It's the storytelling, stupid.
Some writers like stitching quilts with pretty pretty words, others spin killing stories which consume us.
Lucy Pireel's
A Menu of Death is definitely a killing spin of visceral storytelling power on the prowl.
And we are its willing prey.
MoD is the third of LP's published books that I've read.
It comprises eight commute-size short stories with otherly darkness as a unifying theme.
I read them or rather was consumed by them in about three days, during my journeys into and out of London.
I found intelligence, urgency and joy in the writing, although joy might be a strange word to describe stories which revel in the macabre and chilling death.
But there is a joy in LP's writing. I sense she enjoys being in the story, racing along with it, enjoying the hunt as the words do her bidding and form its lithe and active shape. And so it is a pleasure to experience the outcome.
The stance of her stories often challenge the conventional, morally and physically. The variety in her theme is pleasing and you never quiet know what's coming next. You don't learn to write like this on a course. It is in you or it is not.
So MoD?
I was won by an opening poem - by Andy Szpuk - a line of which to me perfectly captures LP's writerly DNA: 'The thorn of a thought delivers poisonous surprises'.
I was in ecstasy when I read that line and in absolutely the right mental state to read MoD.
All eight stories take you outside the norm in some way. You will have to read them to find out how. No spoilers here, my friend.
My personal faves among the stories are CRAVING which I found reminded me in part of Steven Kings way of story writing. Can I say better of that? CRAVING consumes you. And makes you think how we are in our greed for more of everything.
I was also rocked by the chilling logic of BLOODWORK.
And the nightmare hallucinogenic visions in SHORTCUT will disturb anyone who is in training for any kind of running event.
LP does not waste words.

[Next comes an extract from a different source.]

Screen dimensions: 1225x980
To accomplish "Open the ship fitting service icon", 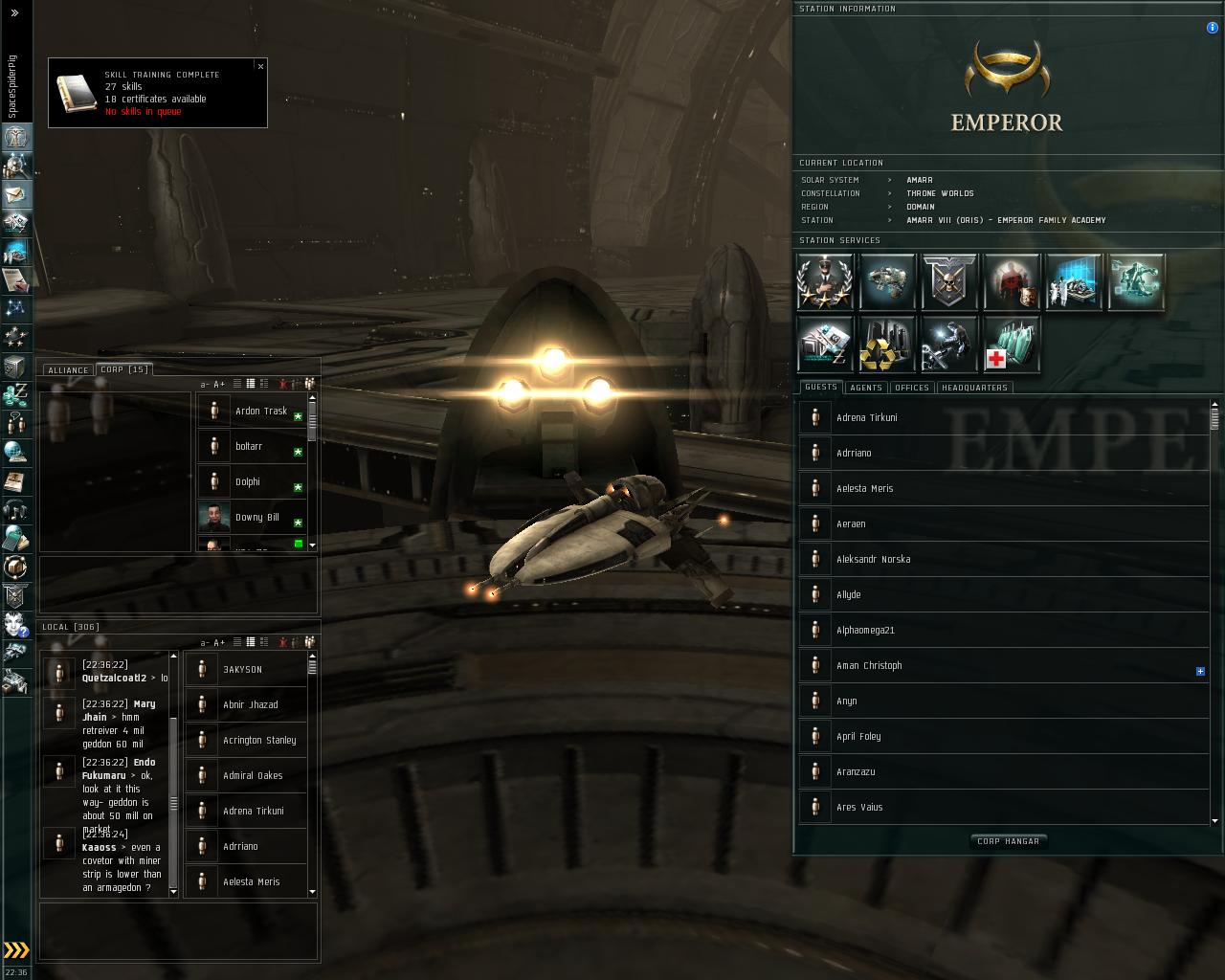I will tap(887, 281).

All the stories are lean and lithe. And I found myself purring over her opening lines. I suppose opening lines of short stories are very important.
Here are some of the ones that caught my eye and drew me in with their curiosity-igniting immediacy:
-- I've denied it as long as I could
-- When I woke up that last normal morning
-- I stepped out of the doctor's office
-- In her flight from the cruel reality of her life
-- Time. A thing Amy never had enough of
I swear to you it is worth taking time to have a read of LP's shorts. The intelligent reader with a taste for the dark is sure to find something to please in MoD, dripping as it is with phantom maggots of Baudelarian doom.